I have had pleurisy that was dangerous and not painful, then pleurisy that was painful and not dangerous; there is only one further combination, and I don't want that.

Politics now are immensely interesting. There must be a depth of blackguardism in me, for I cannot help admiring Parnell. I prophesy that it is Gladstone who will retire for a while, and then come back to Parnell's heel like a whipped hound. His letter was carefully full of loopholes.

Ever yours affectionately,

T.H. Huxley.

Hodeslea, Eastbourne, December 2, 1890.

My dear Hooker,

The question of questions now is whether the Unionists will have the sense to carry a measure settling the land question at once. If they do that, I do not believe it will be in the power of man to stir them further. And my belief is that Parnell will be quite content with that solution. He does not want to be made a nonentity by Davitt or the Irish Americans.

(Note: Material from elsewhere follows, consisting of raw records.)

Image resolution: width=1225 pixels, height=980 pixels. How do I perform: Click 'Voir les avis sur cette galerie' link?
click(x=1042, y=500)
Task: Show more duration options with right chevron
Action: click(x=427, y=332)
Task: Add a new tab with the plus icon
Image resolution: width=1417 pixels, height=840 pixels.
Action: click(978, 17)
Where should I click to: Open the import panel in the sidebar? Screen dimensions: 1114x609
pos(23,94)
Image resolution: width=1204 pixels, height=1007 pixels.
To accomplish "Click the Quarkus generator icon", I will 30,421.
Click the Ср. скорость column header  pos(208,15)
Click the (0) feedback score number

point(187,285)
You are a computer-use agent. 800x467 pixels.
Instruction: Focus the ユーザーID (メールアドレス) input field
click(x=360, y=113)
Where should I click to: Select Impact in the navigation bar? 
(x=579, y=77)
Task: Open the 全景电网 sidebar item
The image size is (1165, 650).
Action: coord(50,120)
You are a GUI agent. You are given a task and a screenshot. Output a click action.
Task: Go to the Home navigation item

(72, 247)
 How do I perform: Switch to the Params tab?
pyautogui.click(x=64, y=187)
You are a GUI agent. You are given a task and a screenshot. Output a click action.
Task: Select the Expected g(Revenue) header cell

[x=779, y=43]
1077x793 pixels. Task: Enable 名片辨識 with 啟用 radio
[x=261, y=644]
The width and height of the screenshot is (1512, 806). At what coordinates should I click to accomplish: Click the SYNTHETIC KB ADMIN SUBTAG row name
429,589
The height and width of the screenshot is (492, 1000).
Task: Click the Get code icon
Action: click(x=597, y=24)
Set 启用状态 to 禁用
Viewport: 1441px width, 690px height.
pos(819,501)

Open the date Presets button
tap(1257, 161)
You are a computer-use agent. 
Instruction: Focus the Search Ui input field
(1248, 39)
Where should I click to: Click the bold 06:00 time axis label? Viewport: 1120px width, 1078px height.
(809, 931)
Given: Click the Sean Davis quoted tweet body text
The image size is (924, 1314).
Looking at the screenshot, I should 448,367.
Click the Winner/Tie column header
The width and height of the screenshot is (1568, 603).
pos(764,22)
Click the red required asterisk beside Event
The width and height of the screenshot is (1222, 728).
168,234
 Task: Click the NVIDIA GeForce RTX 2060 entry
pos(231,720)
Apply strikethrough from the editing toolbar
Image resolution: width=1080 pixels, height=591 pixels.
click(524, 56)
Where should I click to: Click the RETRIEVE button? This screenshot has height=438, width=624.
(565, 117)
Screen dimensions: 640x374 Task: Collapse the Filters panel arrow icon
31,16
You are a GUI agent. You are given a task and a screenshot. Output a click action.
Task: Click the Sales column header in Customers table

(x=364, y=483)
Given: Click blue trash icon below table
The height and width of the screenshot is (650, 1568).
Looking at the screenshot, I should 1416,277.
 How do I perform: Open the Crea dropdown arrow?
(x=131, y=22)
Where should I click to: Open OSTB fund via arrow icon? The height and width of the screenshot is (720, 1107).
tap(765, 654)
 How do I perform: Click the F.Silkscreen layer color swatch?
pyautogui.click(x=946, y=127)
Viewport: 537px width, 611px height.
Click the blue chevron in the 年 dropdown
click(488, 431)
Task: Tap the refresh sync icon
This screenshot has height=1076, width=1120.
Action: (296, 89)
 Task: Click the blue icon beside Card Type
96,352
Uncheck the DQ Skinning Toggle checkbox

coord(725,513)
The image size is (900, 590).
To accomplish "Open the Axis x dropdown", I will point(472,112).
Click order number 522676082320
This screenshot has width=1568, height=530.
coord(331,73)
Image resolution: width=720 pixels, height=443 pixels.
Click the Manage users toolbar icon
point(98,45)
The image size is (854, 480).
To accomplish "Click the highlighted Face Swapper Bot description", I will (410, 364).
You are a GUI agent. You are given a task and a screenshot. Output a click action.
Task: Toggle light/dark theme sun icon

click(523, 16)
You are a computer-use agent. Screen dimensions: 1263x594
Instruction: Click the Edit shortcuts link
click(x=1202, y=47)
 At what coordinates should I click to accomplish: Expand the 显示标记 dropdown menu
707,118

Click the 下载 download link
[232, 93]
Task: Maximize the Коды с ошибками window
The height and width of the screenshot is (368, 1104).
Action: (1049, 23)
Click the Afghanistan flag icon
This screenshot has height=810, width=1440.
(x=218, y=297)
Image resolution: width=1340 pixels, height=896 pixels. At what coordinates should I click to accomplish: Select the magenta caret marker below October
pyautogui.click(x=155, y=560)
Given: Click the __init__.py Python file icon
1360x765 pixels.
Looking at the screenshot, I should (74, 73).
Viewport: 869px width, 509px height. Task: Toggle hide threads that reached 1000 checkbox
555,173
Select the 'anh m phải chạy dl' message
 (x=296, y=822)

But what ingrained liars they all are! That is the bottom of all Irish trouble. Fancy Healy and Sexton going to Dublin to swear eternal fidelity to their leader, and now openly declaring that they only did so because they believed he would resign.

Ever yours affectionately,

T.H. Huxley.

Hodeslea, January 10, 1891.

My dear Foster,

I am trying to bring the Booth business to an end so far as I am concerned, but it's like getting a wolf by the ears; you can't let him go exactly when you like.

But the result is quite worth the trouble. Booth, Stead, Tillett,
Manning and Co. have their little game spoilt for the present.

You cannot imagine the quantity of letters I get from the Salvation Army subordinates, thanking me and telling me all sorts of stories in strict confidence. The poor devils are frightened out of their lives by headquarter spies. Some beg me not to reply, as their letters are opened.

I knew that saints were not bad hands at lying before; but these Booth people beat Banagher.

Then there is — awaits skinning, and I believe the G.O.M. is to be upon me! Oh for a quiet life.

Ever yours faithfully,

T.H. Huxley.

[But by February 17 the Booth business was over, the final rejoinder to
Mr. Gladstone sent to press; and he writes to Sir J. Hooker:—]

Please the pigs, I have now done with them—wiped my month, and am going to be good—till next time.

But in truth I am as sick of controversy as a confectioner's boy of tarts.

I rather think I shall set up as a political prophet. Gladstone and all the rest are coming to heel to their master.

Years ago one of the present leaders of the anti-Parnellites said to me: "Gladstone is always in the hands of somebody stronger than himself; formerly it was Bright, now it is Parnell."